You can be taught certain aspects of an art form but there’s no way of learning how to make use of your own perception of things or how to make visual representations of their own feelings and emotions. Or how you react to the world. That is all internal and personally distinct.

What works for me may not work for you.

I always urge young people to try a life in art but there is no way that I can tell if they have what it takes to make a life as an artist. There are few metrics for determining one’s ability to take rejection, to allow their emotions to run free, to persevere, to sense the innate rhythms of the world or so many of the other intangibles it takes to be an artist.

But, even so, it is always worth trying.

Actually, while I believe this and could go on for some time discussing this, this was just a way to get to a short blurb that ran here a few years back.about Mr. Bearden which also acts as an introduction to a favorite song of mine. I am busy, much like when I first wrote this short entry.

Here it is:

Don’t have much of a chance this morning to write a proper post. Busy in a good way. But I came across this image above from the late painter Romare Bearden who lived from 1911 until 1988. I was going to say African-American painter as it does in most of his biographies but that kind of bugged me in the same way that bios often point out that an artist is a woman.
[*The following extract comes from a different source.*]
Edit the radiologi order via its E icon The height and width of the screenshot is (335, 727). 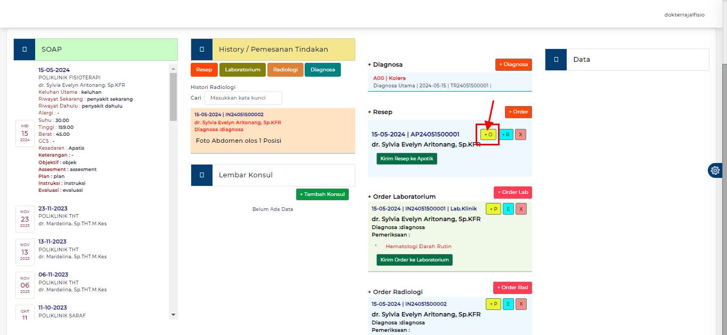[x=508, y=304]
Seems like they are creating a distinction and putting them into a sub-category for no reason at all, especially when the person in question is creating great work.

So I am just calling Mr. Bearden a painter.

And a fine one at that, one whose work always jumps into my eyes. Just plain good stuff.

Anyway this image has been sticking in my mind for about a week now and I thought it would be a great companion to some music for this Sunday Music by the one and only B.B. King. Especially since the central figure in the painting looks a little like B.B. King. I somehow have only played one song by him in all these years on this blog and it is definitely time to correct that oversight.

I came across his Live at the Regal album as a teenager and it just destroyed me. It was a live performance from the Regal Theater in Chicago from 1964 and it is one of the great live recorded performances ever put down on vinyl, regardless of genre. It just reels and rocks and is filled with classic after classic tunes from B.B., Lucille–the only guitar whose name you probably know– and a band that kicks it big time. As with Romare Bearden’s painting, it’s just plain good stuff.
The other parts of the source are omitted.